Abstract: Java compilers convert Strings appended with + to StringBuffer. The generated bytecode is compiler specific, with javac and the Eclipse compiler producing slightly different results.
Welcome to the 68th edition of The Java(tm) Specialists' Newsletter, sent to 6400 Java Specialists in 95 countries.
Since our last newsletter, we have had two famous Java authors join the ranks of subscribers. It gives me great pleasure to welcome Mark Grand and Bill Venners to our list of subscribers. Mark is famous for his three volumes of Java Design Patterns books. You will notice that I quote Mark in the brochure of my Design Patterns course. Bill is famous for his book Inside The Java Virtual Machine [ISBN 0071350934] . Bill also does a lot of work training with Bruce Eckel.
Our last newsletter on BASIC Java produced gasps of disbelief. Some readers told me that they now wanted to unsubscribe, which of course I supported 100%. Others enjoyed it with me.

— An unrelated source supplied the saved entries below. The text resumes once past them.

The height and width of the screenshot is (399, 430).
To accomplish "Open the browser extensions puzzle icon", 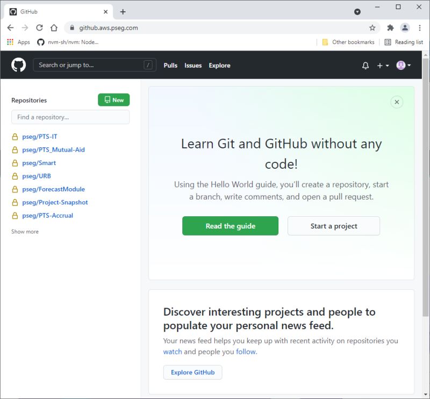I will [390, 27].
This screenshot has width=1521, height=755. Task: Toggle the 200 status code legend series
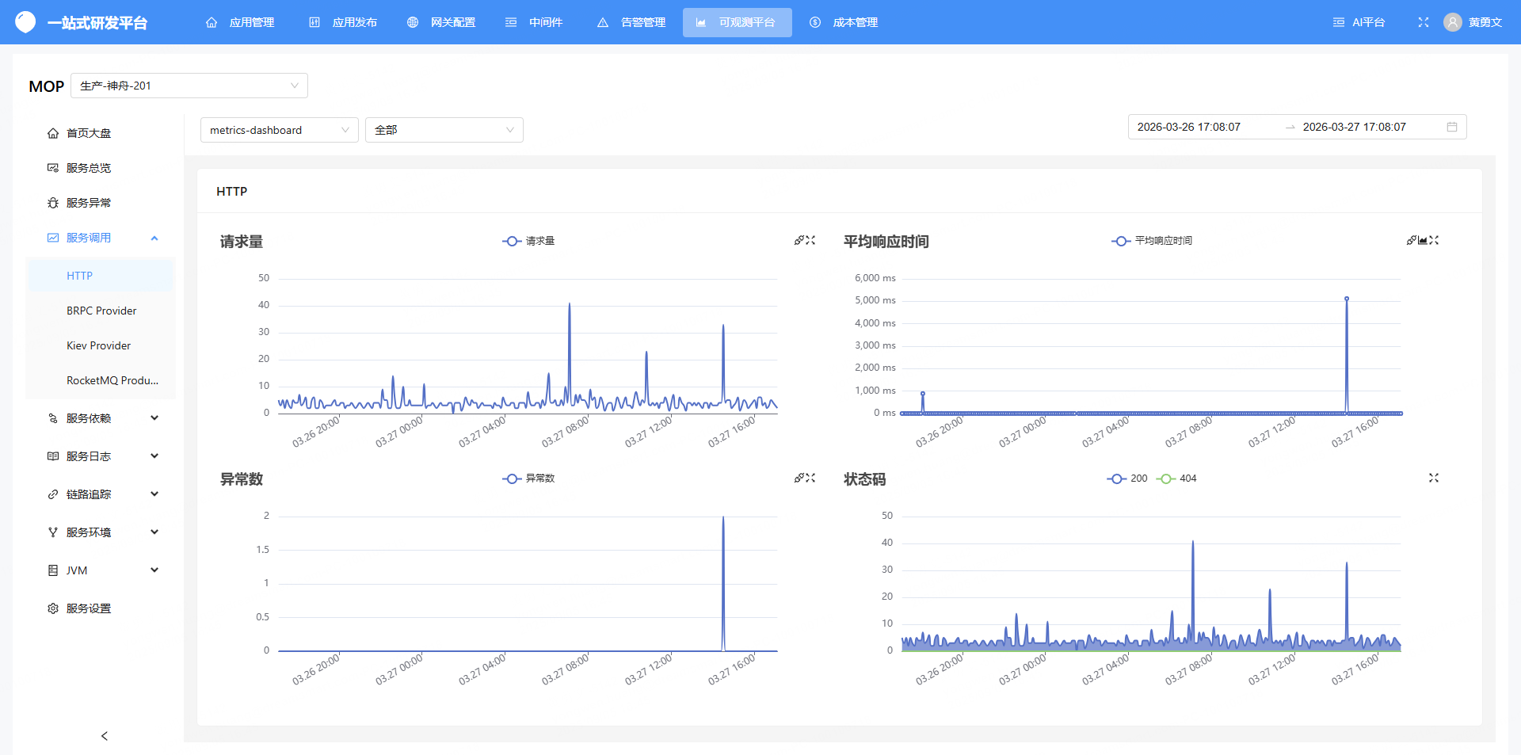coord(1127,479)
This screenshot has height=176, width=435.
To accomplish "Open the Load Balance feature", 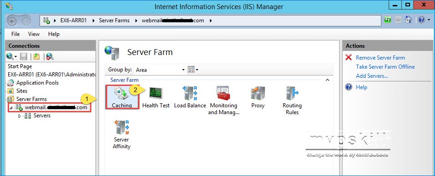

It was meant in humour, as the warnings at the beginning of the newsletter clearly indicated.
javaspecialists.teachable.com: Please visit our new self-study course catalog to see how you can upskill your Java knowledge.
The first code that I look for when I am asked to find out why some code is slow is concatenation of Strings. When we concatenate Strings with += a whole lot of objects are constructed.
Before we can look at an example, we need to define a Timer class that we will use for measuring performance:
/** * Class used to measure the time that a task takes to execute. * The method "time" prints out how long it took and returns * the time. */ public class Timer { /** * This method runs the Runnable and measures how long it takes * @param r is the Runnable for the task that we want to measure * @return the time it took to execute this task */ public static long time(Runnable r) { long time = -System.currentTimeMillis(); r.run(); time += System.currentTimeMillis(); System.out.println("Took " + time + "ms"); return time; } }
In the test case, we have three tasks that we want to measure. The first is a simple += String append, which turns out to be extremely slow. The second creates a StringBuffer and calls the append method of StringBuffer. The third method creates the StringBuffer with the correct size and then appends to that. After I have presented the code, I will explain what happens and why.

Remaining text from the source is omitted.